By Samantha Pidde
Herald Staff Writer
Kamalini Kumar was 10 or 11 when she first realized she wanted to be a nurse.
Growing up in Bangalore, India, Kamalini was the eldest of five children and often acted as baby sitter to her siblings.
One day, she read a story about Florence Nightingale and told her mother she wanted to be a nurse.
Kamalini, 67, of Clinton, said this caused some disagreement because her father thought she should be a doctor instead.
“I cared more about caring for people because that’s what I did as a child, cared for my siblings,” Kamalini said. “I am in awe of nursing and nurses.”
Kamalini has never regretted going into nursing and feels she has had a wonderful career so far. She received her bachelor’s degree in nursing from Madras University in India. She also has a master of arts in instructional design and technology and a Ph.D. in educational psychology. She is director of Clinical and Professional Development at Mercy Medical Center.

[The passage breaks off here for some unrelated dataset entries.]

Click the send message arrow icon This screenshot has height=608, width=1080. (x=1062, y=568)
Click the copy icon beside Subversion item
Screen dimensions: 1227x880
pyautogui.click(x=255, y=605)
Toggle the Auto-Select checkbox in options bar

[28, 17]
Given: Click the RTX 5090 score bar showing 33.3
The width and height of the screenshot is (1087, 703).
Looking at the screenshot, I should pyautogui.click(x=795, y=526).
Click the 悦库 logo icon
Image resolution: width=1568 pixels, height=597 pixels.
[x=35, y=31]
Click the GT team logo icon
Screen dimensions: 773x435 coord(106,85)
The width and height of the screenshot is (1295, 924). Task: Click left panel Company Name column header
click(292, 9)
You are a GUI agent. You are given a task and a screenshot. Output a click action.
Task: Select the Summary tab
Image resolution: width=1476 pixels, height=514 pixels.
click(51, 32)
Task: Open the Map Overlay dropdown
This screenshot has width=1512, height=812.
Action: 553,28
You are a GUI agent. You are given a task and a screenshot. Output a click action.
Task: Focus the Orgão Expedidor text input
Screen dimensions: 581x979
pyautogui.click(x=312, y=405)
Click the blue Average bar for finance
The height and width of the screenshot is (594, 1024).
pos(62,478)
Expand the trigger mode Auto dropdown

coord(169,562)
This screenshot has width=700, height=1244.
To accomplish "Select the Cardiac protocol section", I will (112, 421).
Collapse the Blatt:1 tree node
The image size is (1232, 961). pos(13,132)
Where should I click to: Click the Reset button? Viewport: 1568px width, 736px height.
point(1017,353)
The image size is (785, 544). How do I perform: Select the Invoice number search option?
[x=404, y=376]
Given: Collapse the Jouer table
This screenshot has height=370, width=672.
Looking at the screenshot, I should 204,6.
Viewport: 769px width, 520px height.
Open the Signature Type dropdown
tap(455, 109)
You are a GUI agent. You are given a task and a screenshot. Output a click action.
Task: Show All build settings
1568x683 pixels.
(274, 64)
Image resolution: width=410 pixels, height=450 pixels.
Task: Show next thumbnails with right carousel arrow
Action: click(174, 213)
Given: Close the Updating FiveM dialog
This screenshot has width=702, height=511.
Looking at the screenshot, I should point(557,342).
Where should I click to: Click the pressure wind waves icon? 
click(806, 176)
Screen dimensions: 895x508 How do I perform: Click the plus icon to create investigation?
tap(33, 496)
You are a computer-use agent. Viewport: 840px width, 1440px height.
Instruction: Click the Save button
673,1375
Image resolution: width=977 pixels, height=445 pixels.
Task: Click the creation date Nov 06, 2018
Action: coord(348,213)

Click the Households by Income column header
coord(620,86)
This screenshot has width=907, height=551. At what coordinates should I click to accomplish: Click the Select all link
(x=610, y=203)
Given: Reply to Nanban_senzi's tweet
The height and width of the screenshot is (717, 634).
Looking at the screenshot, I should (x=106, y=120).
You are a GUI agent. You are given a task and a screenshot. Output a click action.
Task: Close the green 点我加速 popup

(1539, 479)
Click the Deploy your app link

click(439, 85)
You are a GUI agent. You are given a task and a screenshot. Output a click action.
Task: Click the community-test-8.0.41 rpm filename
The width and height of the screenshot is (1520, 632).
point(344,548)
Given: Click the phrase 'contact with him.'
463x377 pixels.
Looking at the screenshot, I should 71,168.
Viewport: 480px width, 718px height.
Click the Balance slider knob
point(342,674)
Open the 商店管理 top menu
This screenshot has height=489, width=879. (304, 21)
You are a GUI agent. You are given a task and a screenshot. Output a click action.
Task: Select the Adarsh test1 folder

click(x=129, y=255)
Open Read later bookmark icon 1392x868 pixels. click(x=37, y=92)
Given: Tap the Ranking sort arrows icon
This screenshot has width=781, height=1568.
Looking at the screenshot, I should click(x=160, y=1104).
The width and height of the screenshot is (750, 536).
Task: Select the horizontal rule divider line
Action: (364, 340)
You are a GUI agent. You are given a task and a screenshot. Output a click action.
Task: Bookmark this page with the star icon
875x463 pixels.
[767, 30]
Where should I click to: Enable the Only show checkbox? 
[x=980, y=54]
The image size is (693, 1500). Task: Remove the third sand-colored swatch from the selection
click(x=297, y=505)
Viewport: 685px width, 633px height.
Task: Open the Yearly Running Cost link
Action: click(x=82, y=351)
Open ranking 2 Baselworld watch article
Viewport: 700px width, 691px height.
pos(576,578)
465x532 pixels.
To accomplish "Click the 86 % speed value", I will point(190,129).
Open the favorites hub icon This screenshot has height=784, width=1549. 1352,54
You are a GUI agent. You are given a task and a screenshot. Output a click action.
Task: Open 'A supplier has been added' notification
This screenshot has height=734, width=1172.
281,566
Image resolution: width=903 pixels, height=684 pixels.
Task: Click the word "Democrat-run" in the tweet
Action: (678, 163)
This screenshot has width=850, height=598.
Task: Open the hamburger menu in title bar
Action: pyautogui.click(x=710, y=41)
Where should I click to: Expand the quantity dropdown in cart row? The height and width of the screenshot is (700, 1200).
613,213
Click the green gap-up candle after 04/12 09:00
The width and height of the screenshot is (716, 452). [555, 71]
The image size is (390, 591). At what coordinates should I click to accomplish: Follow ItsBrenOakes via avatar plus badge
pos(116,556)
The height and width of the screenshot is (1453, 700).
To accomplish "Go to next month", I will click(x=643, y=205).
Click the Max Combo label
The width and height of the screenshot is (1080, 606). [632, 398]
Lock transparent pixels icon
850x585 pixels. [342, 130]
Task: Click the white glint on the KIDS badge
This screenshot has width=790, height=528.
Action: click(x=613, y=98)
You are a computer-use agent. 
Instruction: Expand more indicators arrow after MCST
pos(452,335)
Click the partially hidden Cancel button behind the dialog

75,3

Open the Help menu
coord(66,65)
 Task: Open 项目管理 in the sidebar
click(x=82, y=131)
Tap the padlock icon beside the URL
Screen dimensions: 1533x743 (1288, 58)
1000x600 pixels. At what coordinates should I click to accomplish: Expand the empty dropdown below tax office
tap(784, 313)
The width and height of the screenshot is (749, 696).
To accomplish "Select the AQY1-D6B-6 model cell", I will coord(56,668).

Most of Kamalini’s career has been spent teaching. Her only regret in her career is that she didn’t spend more time as a bed-side nurse. However, Kamalini said she has enjoyed working with other nurses.
“I nurse the nurse. I’m very interested in a nurse’s personal, professional and clinical development,” Kamalini said.
Kamalini met her husband, Surendra Kumar, when she was in Canada doing post-graduate work in the early 1970s. She moved to the United States in 1973 and they are both U.S. citizens. They have a son and daughter and are expecting their first grandchild.
Not long after coming to this country, she and her husband ended up in Clinton. At first, she was not sure if she would enjoy living here, but she said Clinton grows on a person. She said it was a great place to raise her children.
Between 1993 and 1999, she taught a medical career course at Clinton High School to seniors. She also has taught undergraduate programs. At Mercy, Kamalini is responsible for the education of the nurses and medical students. She is in charge of orientation programs, the nurse residency program and a 30-hour preceptor class. She also oversees all of the nursing research. Kamalini also travels as a presenter at national and international conferences.
“When I look at the nurses here at Mercy Hospital and see the total dedication and the care with which they look after our patients, they work in a very sacred place,” Kamalini said. “They are in a place where people trust them, trust their lives to them.”
In her free time, Kamalini enjoys traveling and is an avid reader. She enjoys watching PBS programming. She also is an active member of the Clinton Evangelical Free Church.